Managing the Error Budget
From 20:50 Alexis defines the critical dynamic central to SRE, the “error budget”.
This is calculated by subtracting the Service Level Objective (SLO) from 100% availability, highlighting that what many may find surprising is Google does not set out to achieve this, as no new feature innovation would be possible.
Therefore optimal SRE is a process of managing this budget, finding the balance between never using it, meaning you aren’t innovating enough, and burning through it meaning you’re doing too much at the expense of reliability.

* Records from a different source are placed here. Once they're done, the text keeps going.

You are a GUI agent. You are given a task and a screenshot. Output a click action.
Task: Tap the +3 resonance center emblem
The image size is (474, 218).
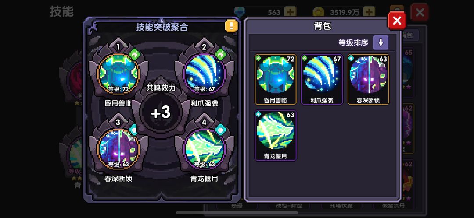161,113
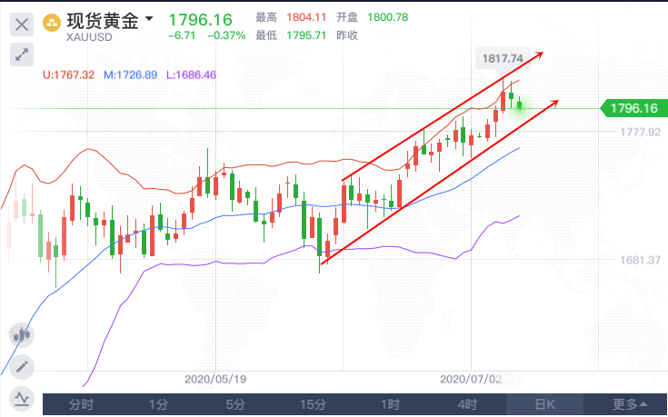Screen dimensions: 668x417
Task: Open the indicator line chart icon
Action: pyautogui.click(x=20, y=398)
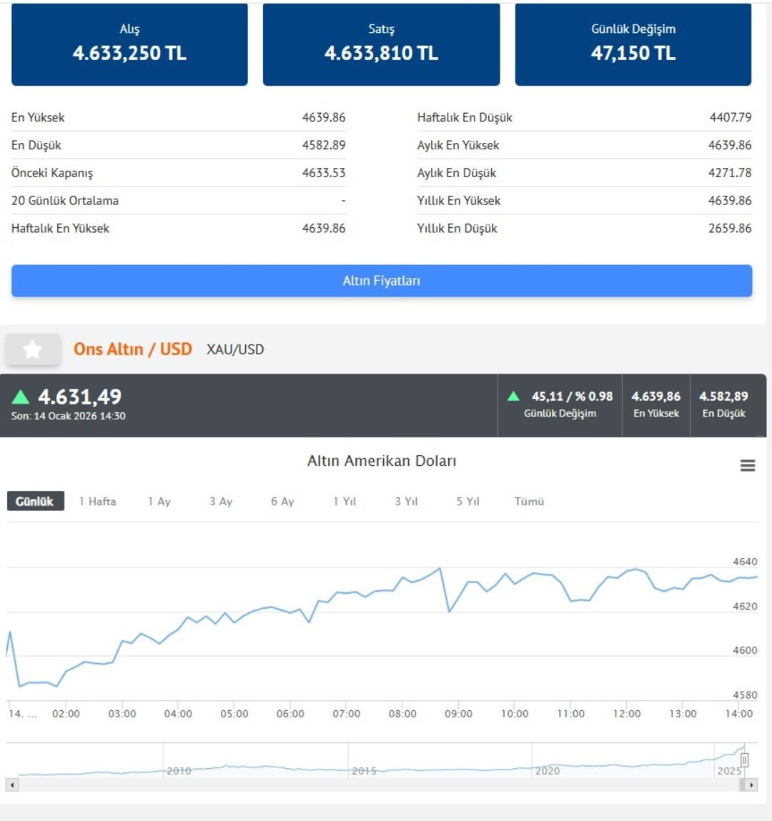Image resolution: width=772 pixels, height=821 pixels.
Task: Show the 3 Ay chart range
Action: pos(221,502)
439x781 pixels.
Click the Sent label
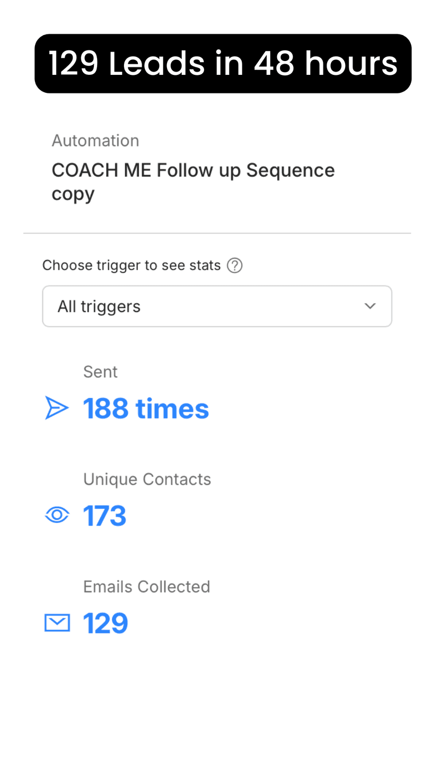(x=100, y=371)
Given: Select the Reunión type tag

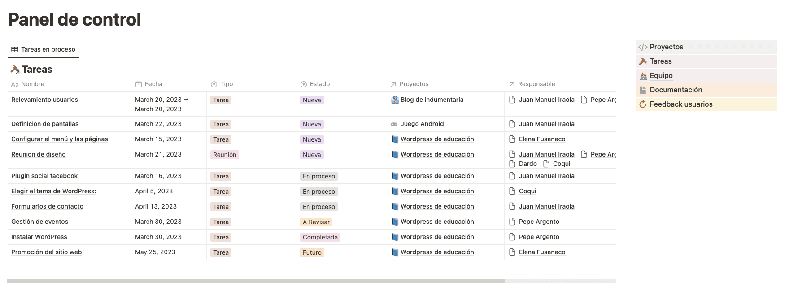Looking at the screenshot, I should point(224,155).
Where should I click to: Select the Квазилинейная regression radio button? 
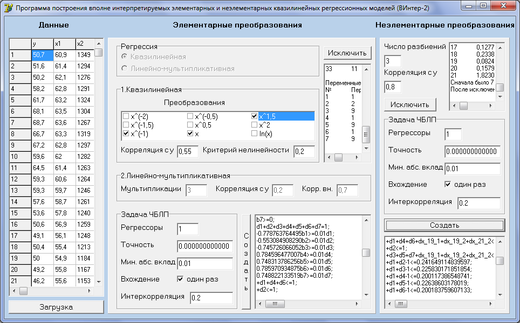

From 24:05 he demonstrates the several Stackdriver tools across the various cloud functionalities, the App Engine and also the new Serverless offerings. He further elaborates on the idea of logging, traces, error reporting and how these get performed in a Serverless world.
Managing the SLO’s at Datadog
At 28:16 he introduces Daniel Langer, Product Manager at Datadog, highlighting that Datadog is a SaaS platform with over 7500 customers.
At 34:04 David points out how the widget to be launched calculates the Datadog Uptime which helps in tracking the SLO’s. In addition, he also explains how the application latency is taken as an example and shown how the service level indicator works in this regard.
At 43:49 Alexis briefs on how to successfully implement the DevOps for the serverless workloads. He further elaborates on how the user-facing functionalities happen, followed by the data storage and the event-driven logic.
At 44:36, he explains the summarized steps to implement the DevOps in the Serverless scenario. The first step is to have a complete focus on the user and also precisely define the SLIs and the SLO’s while you move on to serverless.
The second step is to use the best available Google Cloud Serverless tools. Since the functions help in the implementation, it is significant to use them wisely. The Serverless environment is a brilliant opportunity to have a steady focus on the user’s needs instead of considering only the lower level of infrastructure.
With the proper SRE practices, error budgets and the Stackdriver tools, you can implement DevOps for Serverless workloads easily.